━━━━━ EXERCISE DATA
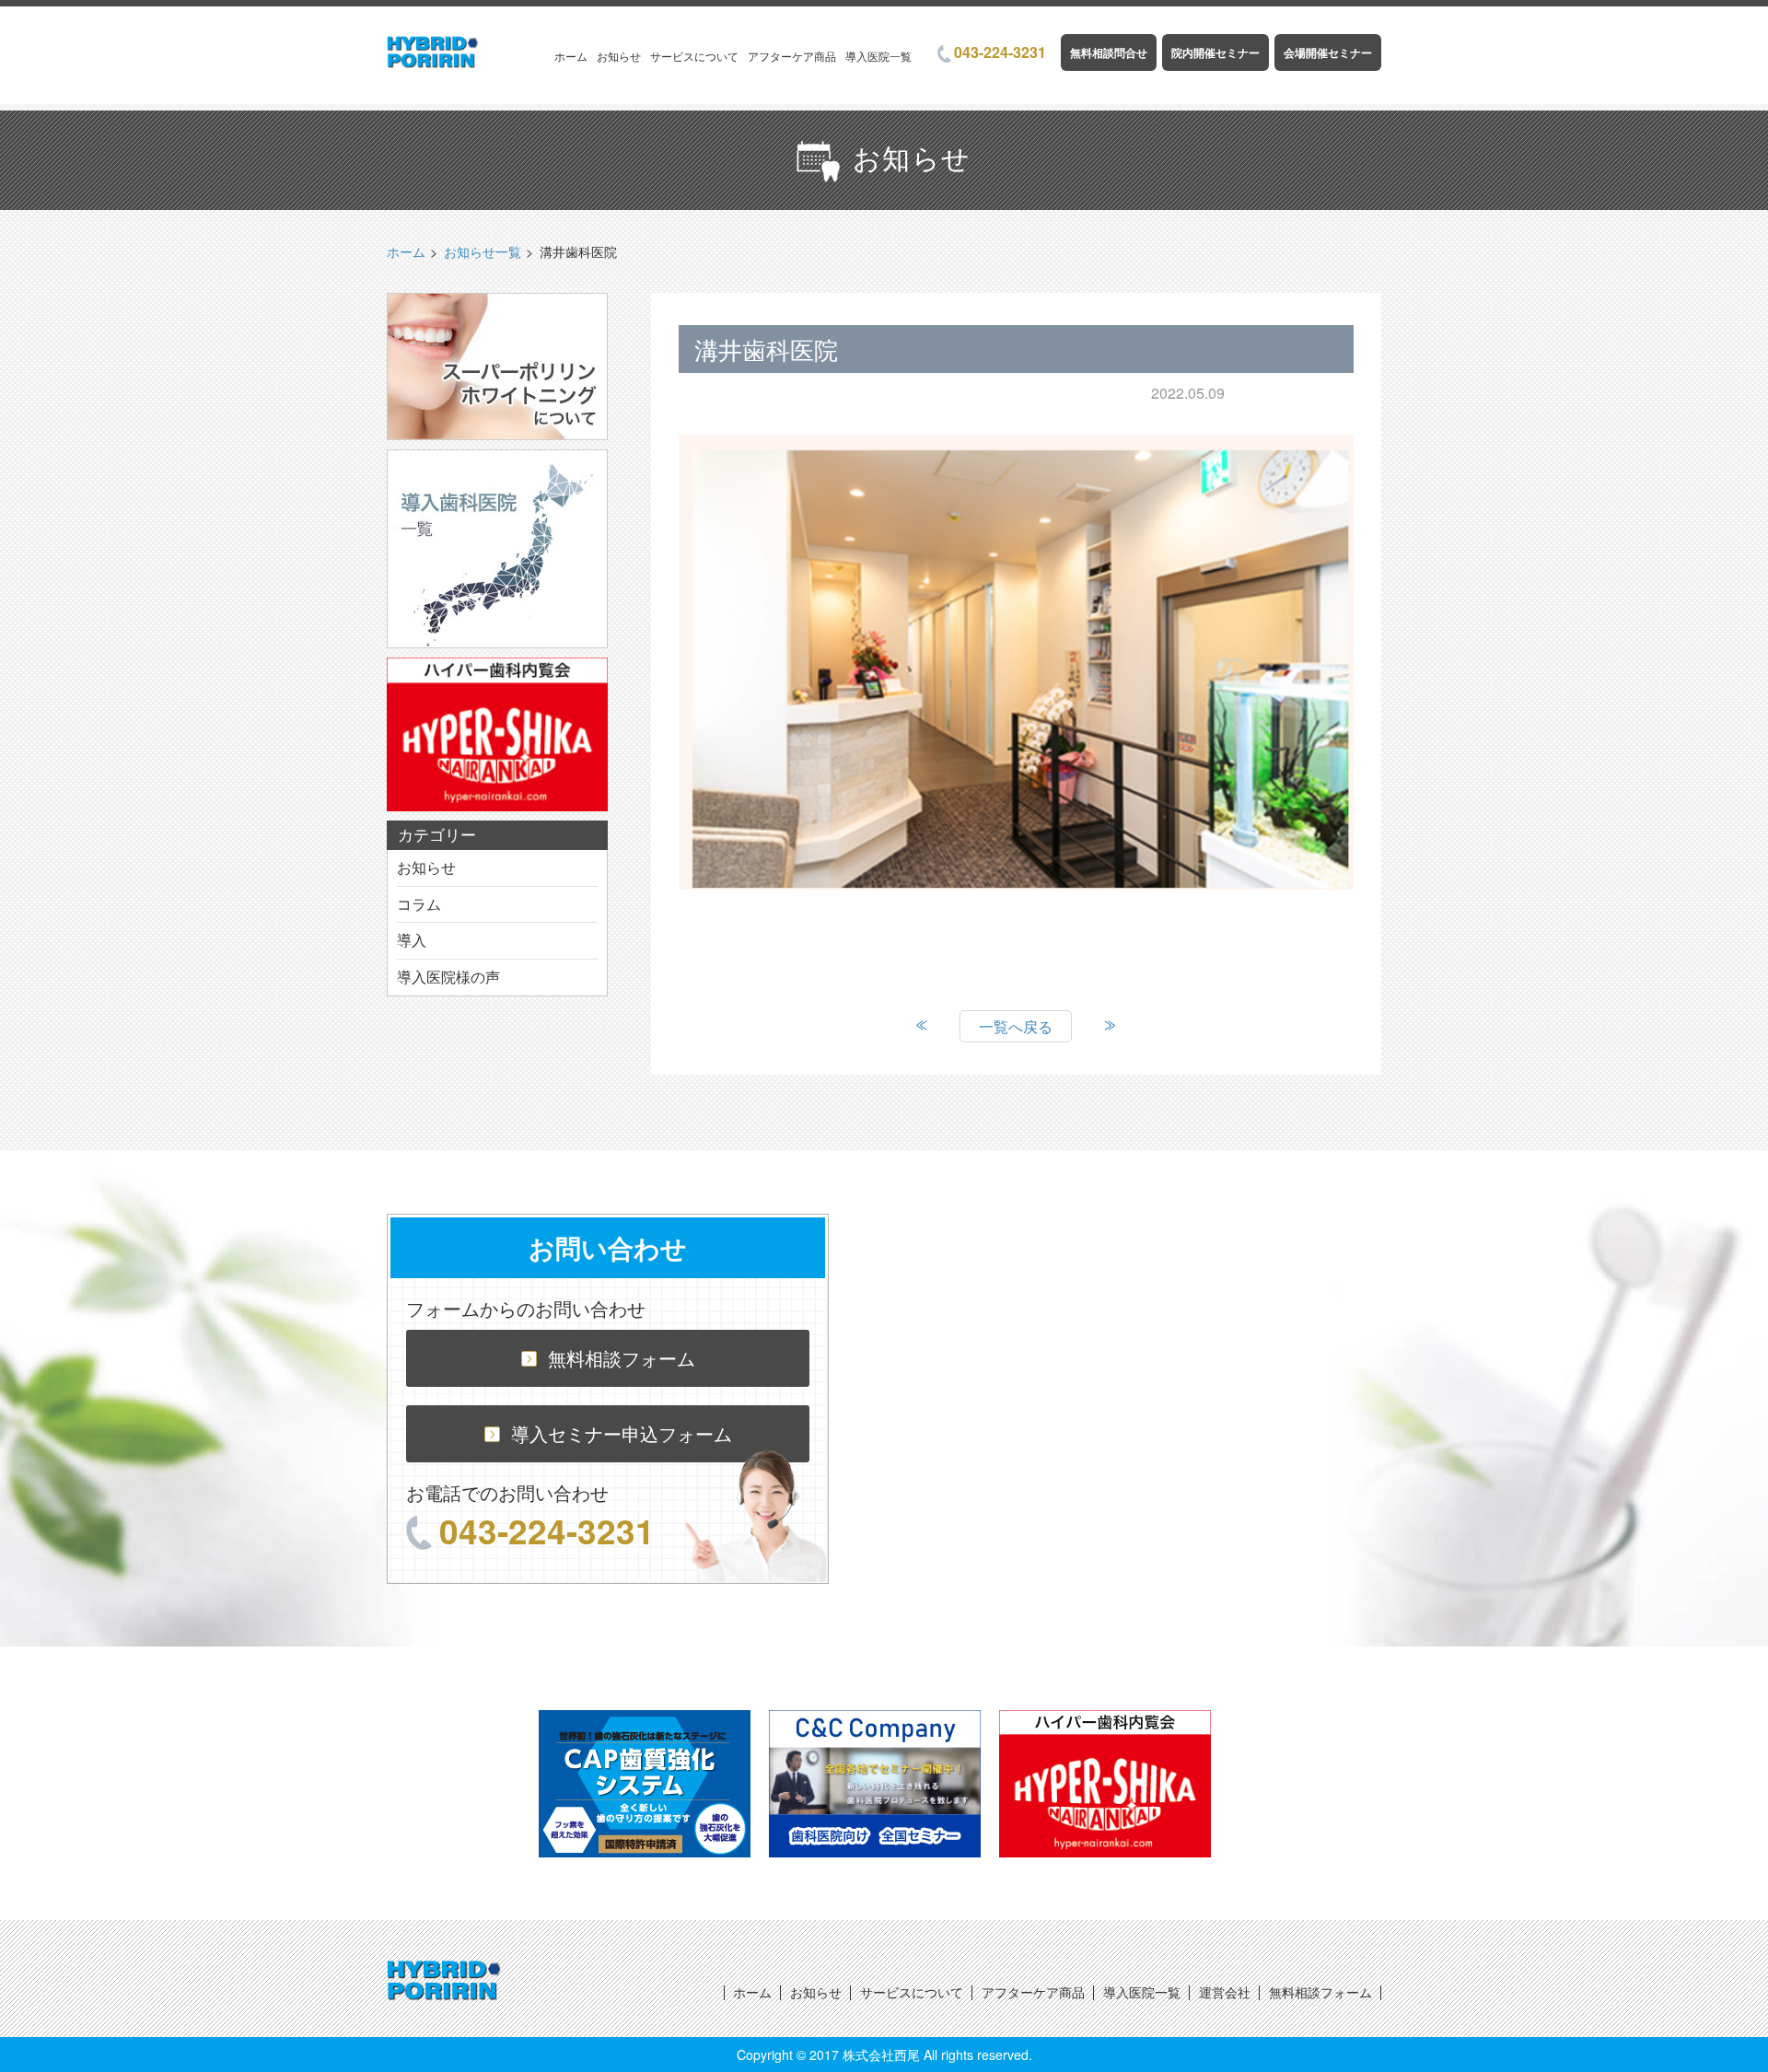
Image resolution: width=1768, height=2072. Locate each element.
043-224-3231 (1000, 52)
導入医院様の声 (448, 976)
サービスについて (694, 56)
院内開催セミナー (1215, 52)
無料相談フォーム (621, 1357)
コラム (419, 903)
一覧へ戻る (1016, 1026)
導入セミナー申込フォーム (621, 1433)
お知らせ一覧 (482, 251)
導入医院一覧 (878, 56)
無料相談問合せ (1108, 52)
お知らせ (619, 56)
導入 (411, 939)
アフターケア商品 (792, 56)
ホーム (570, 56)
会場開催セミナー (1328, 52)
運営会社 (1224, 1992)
━━━━━━━━━━
━━━━━ EXERCISE DATA
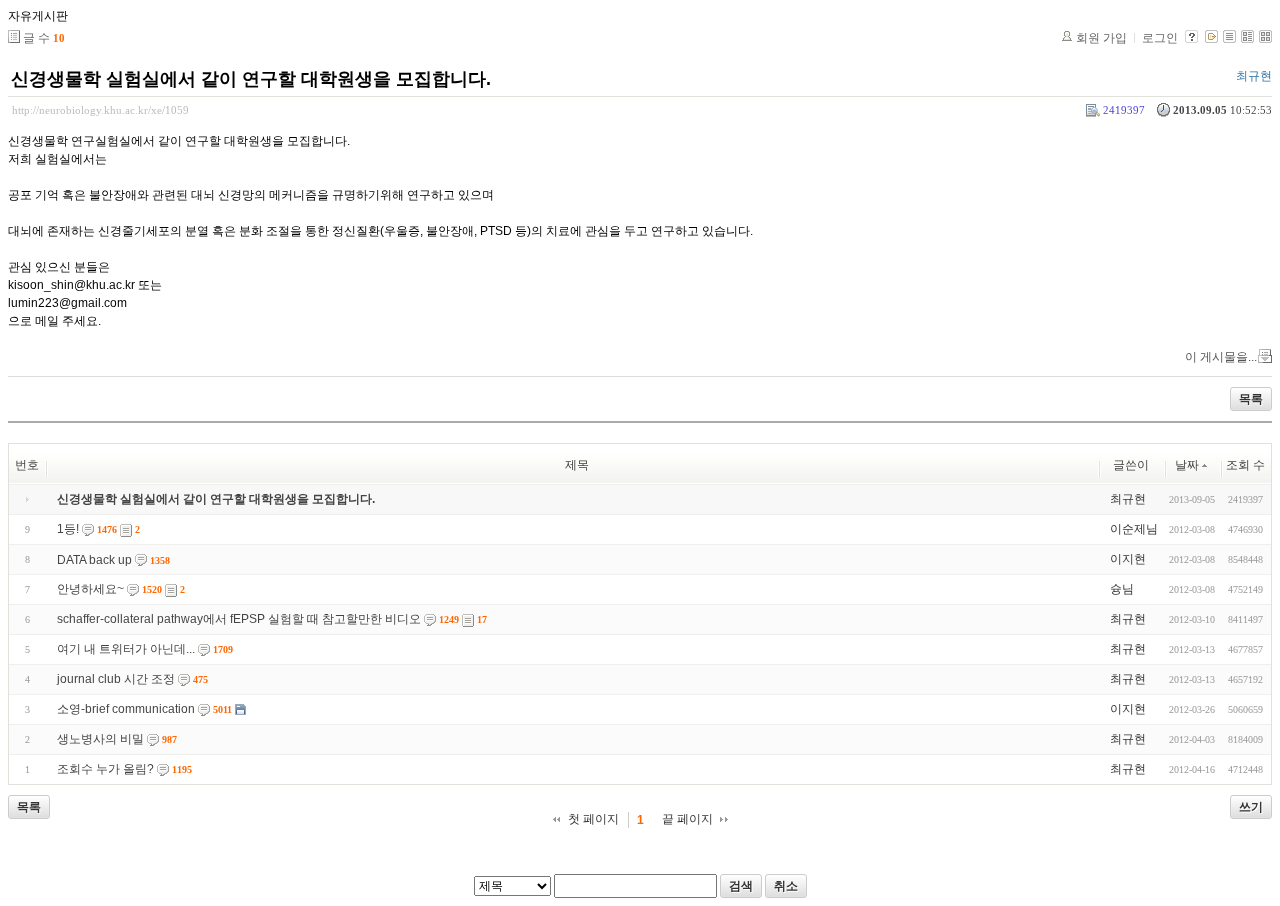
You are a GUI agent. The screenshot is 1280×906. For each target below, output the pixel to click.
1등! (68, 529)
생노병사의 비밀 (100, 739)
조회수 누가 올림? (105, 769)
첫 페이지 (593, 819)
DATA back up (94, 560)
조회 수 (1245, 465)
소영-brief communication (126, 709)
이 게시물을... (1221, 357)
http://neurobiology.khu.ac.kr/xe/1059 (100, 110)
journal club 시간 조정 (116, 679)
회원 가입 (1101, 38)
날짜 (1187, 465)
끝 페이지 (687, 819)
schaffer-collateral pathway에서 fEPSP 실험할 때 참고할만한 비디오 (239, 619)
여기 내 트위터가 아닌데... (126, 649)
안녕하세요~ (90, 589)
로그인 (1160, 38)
━━━━━━━━━━
→ TASK GOAL
Look through the material above for the word "each" and copy every line that has it.

→ OUTPUT OF THE EXERCISE
Image resolution: width=1768, height=2072. Locate each element.
You are a GUI agent. The screenshot is 1280×906. For each target below, output the pixel to click.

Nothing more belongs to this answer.